Quanto ao fornecimento desses medicamentos pelo sistema público de saúde, o médico analisa que, geralmente, a distribuição é pautada no benefício potencial de uma medicação e seus custos

“Ou seja, há muitas medicações boas recentes que não são fornecidas pois seus custos talvez não justifiquem a substituição de medicações mais antigas que servem para os tratamentos propostos. Eu considero obviamente positivo que o sistema público nos forneça mais ferramentas para trabalhar e melhores condições para os pacientes, logo, sou favorável.

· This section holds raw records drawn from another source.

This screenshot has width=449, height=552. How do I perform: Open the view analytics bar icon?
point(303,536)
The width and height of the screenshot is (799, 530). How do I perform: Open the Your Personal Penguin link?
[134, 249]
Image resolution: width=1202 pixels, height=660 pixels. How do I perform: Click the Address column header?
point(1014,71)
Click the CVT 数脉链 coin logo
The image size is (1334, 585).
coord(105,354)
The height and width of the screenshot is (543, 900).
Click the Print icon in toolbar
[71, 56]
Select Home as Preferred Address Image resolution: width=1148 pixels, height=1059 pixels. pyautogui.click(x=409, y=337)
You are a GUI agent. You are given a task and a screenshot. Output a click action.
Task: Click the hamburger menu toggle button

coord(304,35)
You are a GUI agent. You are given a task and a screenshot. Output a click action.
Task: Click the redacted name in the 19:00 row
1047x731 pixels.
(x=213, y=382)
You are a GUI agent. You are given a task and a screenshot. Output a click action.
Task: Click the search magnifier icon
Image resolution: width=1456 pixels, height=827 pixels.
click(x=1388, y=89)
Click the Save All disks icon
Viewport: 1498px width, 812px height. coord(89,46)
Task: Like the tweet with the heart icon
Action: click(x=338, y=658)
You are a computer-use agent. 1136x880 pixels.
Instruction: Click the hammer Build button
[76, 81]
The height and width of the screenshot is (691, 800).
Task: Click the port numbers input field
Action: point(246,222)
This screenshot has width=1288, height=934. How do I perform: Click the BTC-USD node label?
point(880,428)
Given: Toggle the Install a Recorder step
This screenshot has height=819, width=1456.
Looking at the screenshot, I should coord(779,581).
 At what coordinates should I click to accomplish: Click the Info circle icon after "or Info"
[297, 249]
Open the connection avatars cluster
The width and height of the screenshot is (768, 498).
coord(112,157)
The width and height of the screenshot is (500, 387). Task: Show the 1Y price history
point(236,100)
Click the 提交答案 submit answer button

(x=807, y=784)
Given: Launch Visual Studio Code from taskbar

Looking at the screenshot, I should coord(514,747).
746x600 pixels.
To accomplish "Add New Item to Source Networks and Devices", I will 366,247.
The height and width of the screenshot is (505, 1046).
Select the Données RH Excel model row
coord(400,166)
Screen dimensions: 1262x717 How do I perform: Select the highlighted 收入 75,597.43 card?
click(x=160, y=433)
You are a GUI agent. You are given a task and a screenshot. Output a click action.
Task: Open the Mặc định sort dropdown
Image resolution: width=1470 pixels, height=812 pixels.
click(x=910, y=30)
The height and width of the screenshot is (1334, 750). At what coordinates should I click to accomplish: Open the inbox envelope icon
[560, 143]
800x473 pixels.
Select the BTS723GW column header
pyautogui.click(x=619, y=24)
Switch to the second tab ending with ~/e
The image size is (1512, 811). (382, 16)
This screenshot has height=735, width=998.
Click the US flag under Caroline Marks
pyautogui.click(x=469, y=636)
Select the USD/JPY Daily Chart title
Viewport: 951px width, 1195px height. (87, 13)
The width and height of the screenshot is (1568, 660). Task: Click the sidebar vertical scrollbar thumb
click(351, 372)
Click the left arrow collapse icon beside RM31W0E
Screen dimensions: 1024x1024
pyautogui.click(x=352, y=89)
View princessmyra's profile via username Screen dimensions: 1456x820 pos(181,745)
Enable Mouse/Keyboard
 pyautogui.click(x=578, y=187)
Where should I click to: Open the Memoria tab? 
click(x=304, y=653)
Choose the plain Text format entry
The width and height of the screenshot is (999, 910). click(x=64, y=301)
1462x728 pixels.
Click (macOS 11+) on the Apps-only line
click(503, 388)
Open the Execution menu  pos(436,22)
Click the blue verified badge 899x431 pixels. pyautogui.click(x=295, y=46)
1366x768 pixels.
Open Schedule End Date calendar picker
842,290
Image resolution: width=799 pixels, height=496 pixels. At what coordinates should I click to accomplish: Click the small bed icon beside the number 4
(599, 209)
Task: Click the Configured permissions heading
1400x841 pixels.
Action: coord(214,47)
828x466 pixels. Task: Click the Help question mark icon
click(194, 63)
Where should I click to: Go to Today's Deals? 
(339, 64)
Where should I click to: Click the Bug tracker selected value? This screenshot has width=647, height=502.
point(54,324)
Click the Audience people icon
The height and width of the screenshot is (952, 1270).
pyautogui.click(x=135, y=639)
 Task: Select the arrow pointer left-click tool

Tenho a única restrição quanto ao cuidado dos impactos pela forma que seja feito, para se evitar gastos excessivos com uma medicação que ainda é relativamente cara e cujo forte trabalho midiático possa levar a uma utilização menos criteriosa”.

Regras

De acordo com o PL 24/2023, os medicamentos devem ser de procedência nacional ou importado, formulado a base de derivado vegetal, industrializado e tecnicamente elaborado, nos termos das normas elaboradas pela Anvisa, que possua em sua formulação o canabidiol em associação com outros canabinóides, dentre eles o tetrahidrocanabidiol, mediante prescrição de profissional legalmente habilitado para tratamento de saúde, acompanhado do devido laudo das razões de prescrição.

Ainda aponta que o medicamento fornecido deve ser produzido e distribuído por estabelecimentos devidamente regularizados pelas autoridades competentes em seus países de origem para as atividades de produção, distribuição ou comercialização; e conter certificado de análise, com especificação e teor de canabidiol e tetrahidrocanabidiol, que atenda às respectivas exigências das autoridades regulatórias em seus países de origem e, no território nacional, pela Anvisa; entre outras orientações.